Remington's financial position was rather precarious in the late 1990s as the company was carrying a fairly heavy load of debt and had to contend with the stagnant sales that were vexing the entire gun industry. The sales slump had a number of causes, including an aging population of gunowners, which was also declining in numbers, and less interest in hunting (coupled with the diminishment of huntable land due to urban sprawl). The potential for additional federal gun-control legislation and the lawsuits filed against the gun industry placed further clouds over the company's future.

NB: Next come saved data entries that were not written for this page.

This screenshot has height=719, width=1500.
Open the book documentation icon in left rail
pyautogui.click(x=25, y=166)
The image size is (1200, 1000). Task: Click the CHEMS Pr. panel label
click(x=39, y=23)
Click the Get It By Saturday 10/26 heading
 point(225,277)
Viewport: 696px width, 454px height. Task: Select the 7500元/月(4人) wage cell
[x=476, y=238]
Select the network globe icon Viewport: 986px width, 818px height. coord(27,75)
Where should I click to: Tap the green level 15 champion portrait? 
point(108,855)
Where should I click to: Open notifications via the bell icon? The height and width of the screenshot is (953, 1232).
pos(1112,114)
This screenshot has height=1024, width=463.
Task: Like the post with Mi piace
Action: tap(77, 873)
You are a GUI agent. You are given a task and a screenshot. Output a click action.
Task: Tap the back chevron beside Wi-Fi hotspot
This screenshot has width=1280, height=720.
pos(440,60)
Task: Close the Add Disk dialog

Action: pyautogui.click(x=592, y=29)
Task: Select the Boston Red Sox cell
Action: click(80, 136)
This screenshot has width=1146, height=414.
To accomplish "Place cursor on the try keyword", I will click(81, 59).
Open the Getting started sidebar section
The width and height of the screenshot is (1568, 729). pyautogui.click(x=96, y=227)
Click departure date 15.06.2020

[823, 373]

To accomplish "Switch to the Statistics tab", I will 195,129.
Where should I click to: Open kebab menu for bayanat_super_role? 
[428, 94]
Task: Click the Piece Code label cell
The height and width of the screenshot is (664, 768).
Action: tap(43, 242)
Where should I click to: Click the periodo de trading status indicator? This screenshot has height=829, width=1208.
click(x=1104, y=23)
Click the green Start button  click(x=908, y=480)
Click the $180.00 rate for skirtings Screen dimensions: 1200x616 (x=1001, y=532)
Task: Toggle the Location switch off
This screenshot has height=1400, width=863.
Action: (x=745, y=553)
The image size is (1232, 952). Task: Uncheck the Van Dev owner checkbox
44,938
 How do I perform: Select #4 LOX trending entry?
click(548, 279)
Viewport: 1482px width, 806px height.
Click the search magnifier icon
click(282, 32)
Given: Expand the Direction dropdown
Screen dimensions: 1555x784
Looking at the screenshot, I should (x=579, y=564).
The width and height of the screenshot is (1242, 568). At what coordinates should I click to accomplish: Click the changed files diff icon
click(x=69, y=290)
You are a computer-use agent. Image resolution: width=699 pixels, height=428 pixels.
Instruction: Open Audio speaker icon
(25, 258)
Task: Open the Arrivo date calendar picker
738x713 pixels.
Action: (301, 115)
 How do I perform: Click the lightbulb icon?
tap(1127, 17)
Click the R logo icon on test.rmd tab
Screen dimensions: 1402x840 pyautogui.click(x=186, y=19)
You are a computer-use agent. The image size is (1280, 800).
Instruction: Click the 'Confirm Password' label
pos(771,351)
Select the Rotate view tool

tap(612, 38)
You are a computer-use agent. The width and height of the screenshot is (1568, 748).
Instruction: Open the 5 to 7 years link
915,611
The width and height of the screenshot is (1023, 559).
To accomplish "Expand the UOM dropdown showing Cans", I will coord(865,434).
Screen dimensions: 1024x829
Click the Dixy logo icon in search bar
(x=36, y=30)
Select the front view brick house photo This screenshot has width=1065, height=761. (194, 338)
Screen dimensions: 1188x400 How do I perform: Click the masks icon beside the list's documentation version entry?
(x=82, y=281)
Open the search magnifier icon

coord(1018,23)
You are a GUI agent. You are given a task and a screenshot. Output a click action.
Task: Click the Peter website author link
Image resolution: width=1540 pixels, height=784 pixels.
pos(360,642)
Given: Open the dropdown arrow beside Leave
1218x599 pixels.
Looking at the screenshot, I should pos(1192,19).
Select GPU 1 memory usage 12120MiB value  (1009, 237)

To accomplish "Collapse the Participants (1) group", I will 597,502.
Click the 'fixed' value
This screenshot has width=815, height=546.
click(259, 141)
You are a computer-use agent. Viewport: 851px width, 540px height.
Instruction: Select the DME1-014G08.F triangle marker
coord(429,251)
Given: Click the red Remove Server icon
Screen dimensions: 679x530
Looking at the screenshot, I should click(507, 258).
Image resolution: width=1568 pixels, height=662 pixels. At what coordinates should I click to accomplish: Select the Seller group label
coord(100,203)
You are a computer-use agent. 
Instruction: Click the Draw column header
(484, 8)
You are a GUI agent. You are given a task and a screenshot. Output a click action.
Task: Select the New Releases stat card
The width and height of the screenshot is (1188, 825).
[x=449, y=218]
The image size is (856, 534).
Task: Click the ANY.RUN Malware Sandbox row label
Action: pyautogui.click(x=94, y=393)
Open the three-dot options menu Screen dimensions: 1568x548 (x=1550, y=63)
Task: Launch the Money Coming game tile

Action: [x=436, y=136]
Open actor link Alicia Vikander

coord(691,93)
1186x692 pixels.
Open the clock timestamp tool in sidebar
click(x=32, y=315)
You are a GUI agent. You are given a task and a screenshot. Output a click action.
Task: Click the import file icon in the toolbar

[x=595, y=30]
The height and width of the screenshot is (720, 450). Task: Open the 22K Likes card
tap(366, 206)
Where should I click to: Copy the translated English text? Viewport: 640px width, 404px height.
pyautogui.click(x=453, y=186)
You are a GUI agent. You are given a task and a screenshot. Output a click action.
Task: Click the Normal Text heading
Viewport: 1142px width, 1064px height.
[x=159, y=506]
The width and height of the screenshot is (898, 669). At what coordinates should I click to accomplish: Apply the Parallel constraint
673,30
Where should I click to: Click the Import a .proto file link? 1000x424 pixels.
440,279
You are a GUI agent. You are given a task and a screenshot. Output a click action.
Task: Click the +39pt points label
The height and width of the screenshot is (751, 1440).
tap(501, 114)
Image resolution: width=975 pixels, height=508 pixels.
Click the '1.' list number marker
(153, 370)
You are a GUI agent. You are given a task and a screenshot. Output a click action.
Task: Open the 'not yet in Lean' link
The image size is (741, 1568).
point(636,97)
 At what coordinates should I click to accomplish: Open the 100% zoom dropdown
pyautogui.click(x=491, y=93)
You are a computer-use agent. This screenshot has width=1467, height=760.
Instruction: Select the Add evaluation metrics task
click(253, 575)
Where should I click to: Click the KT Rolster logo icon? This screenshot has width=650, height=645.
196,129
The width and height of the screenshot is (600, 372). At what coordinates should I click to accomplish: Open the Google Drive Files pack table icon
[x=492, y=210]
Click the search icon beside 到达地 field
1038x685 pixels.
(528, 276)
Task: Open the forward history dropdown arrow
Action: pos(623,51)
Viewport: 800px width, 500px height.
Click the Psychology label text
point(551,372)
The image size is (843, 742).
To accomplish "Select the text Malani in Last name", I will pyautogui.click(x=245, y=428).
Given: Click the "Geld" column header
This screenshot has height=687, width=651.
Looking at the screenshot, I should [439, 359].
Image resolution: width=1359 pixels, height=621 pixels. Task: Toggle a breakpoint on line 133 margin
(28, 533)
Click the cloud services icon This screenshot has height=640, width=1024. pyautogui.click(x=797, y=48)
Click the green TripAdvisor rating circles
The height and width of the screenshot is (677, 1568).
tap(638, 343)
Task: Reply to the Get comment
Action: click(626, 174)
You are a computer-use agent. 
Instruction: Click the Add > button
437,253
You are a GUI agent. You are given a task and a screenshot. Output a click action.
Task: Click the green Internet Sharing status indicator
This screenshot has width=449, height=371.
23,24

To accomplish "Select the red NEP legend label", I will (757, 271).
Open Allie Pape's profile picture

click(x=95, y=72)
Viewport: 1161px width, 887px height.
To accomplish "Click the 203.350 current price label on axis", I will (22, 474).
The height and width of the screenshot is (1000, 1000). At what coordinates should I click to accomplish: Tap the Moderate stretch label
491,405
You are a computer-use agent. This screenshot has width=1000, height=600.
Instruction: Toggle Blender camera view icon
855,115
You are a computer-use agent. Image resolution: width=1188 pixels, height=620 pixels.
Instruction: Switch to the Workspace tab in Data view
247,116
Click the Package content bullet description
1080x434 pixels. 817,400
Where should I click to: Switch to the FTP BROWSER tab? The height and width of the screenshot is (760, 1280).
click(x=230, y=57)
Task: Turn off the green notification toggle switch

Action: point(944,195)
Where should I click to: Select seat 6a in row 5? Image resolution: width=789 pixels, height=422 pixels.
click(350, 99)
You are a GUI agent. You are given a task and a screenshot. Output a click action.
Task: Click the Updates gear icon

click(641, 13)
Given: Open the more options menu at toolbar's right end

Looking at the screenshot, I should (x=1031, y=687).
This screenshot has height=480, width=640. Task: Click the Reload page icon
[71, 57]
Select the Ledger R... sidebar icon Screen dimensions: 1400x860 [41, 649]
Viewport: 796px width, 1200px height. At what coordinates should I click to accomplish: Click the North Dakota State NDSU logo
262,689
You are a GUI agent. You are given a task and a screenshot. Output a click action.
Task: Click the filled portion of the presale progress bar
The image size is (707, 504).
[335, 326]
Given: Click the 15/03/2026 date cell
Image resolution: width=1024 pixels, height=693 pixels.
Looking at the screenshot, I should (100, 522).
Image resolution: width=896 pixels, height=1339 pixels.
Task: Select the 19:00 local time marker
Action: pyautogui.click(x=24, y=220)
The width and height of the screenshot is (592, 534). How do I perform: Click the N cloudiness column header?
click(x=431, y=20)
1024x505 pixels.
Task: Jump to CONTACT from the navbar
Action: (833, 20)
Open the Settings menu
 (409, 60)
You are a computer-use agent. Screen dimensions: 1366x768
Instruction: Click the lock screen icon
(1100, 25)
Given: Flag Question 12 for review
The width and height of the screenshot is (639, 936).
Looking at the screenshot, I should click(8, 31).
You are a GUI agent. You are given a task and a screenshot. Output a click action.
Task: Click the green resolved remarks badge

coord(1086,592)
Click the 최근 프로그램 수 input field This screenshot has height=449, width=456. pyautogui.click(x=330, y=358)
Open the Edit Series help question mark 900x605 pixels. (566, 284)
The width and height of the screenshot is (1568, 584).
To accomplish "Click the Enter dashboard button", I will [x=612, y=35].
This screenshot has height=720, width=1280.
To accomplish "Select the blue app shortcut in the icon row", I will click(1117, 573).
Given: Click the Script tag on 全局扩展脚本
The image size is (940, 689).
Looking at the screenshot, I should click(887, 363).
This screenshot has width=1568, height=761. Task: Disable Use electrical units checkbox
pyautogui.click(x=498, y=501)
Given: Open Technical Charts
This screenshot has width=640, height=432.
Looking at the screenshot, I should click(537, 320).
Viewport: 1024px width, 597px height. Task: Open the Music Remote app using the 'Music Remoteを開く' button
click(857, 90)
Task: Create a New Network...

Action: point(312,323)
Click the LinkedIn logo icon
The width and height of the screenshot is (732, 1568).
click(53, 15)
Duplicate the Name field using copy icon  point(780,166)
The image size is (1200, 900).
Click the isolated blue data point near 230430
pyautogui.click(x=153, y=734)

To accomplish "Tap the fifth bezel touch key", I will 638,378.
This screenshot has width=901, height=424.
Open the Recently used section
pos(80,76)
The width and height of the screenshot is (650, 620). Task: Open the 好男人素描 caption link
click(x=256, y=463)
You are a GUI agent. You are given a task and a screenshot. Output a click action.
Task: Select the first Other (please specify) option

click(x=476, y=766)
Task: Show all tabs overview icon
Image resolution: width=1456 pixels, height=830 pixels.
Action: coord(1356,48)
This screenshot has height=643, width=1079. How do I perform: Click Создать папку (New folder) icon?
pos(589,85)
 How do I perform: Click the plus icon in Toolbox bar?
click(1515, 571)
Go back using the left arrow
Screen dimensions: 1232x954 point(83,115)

It was against this backdrop that Clayton, Dubilier & Rice began exploring in early 1998 the possible sale of Remington or a public offering of its stock. By mid-2001, however, no deal had been completed to either sell the company or take it public. In the meantime, the gun industry made a bit of a comeback in 1999 when demand for guns surged for the first time in several years, enabling gunmakers to increase their revenues through price increases--Remington boosting its prices from 2.5 to 5.5 percent. The increased demand appeared to stem from a combination of anxiety over potential chaos resulting from the Y2K computer bug and concerns that buying guns might be made more difficult in the future in the wake of the municipal lawsuits and the shooting massacre at a high school in Littleton, Colorado. Of course, the Y2K bug resulted in little chaos, and George W. Bush's ascension to the presidency in 2001 dampened fears about increased federal gun control. It also appeared that the lawsuits might be losing steam as some early court rulings went in favor of the gunmakers.
Principal Competitors: Sturm, Ruger & Company, Inc.; Fabbrica d'Armi Pietro Beretta S.p.A.; Colt's Manufacturing Company, Inc.; Smith & Wesson Corporation; Glock GmbH; SIG Arms Sauer GmbH.